**Activity**
If a record contains a picture, skip the picture and transcribe the rest exactly.
##### Exercise input #####
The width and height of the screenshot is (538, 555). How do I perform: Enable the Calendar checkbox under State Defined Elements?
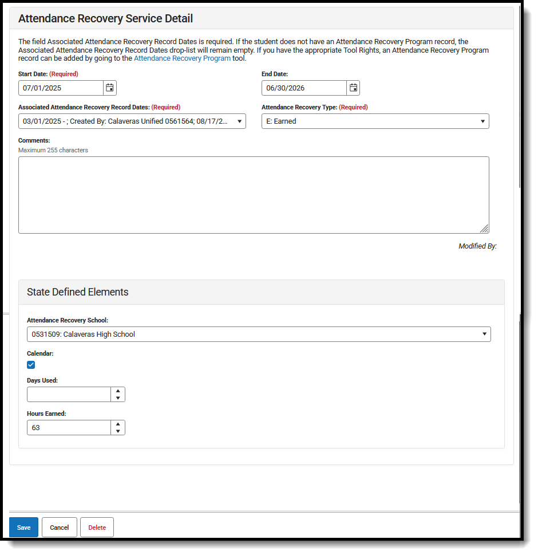pyautogui.click(x=30, y=365)
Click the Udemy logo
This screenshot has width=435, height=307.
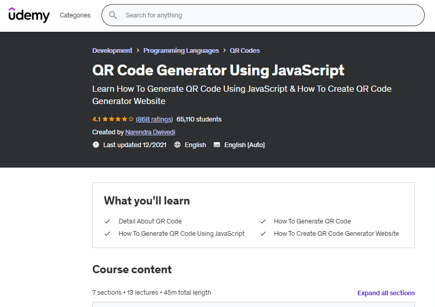point(29,15)
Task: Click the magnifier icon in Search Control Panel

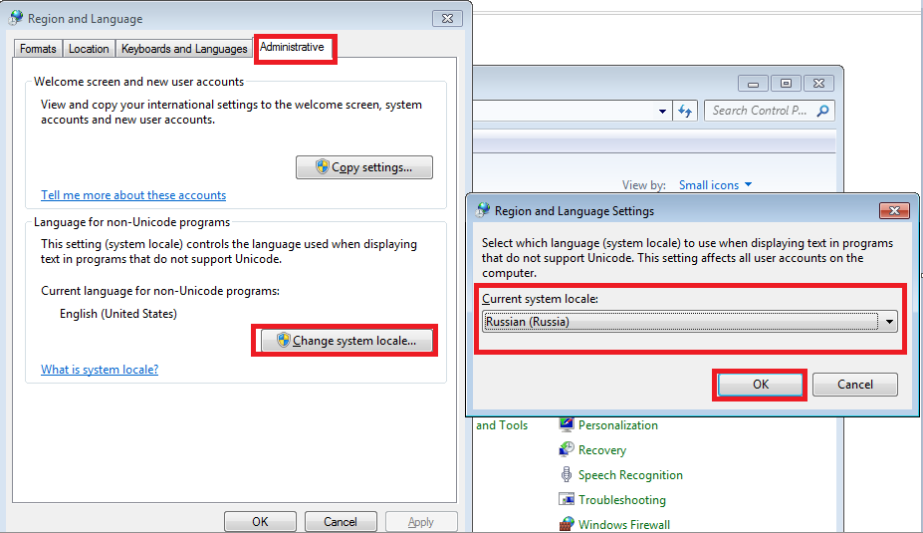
#####
**Task response**
The width and height of the screenshot is (538, 555). How do I perform: Enable the Calendar checkbox under State Defined Elements?
pyautogui.click(x=30, y=365)
Click the Udemy logo
This screenshot has width=435, height=307.
point(29,15)
Task: Click the magnifier icon in Search Control Panel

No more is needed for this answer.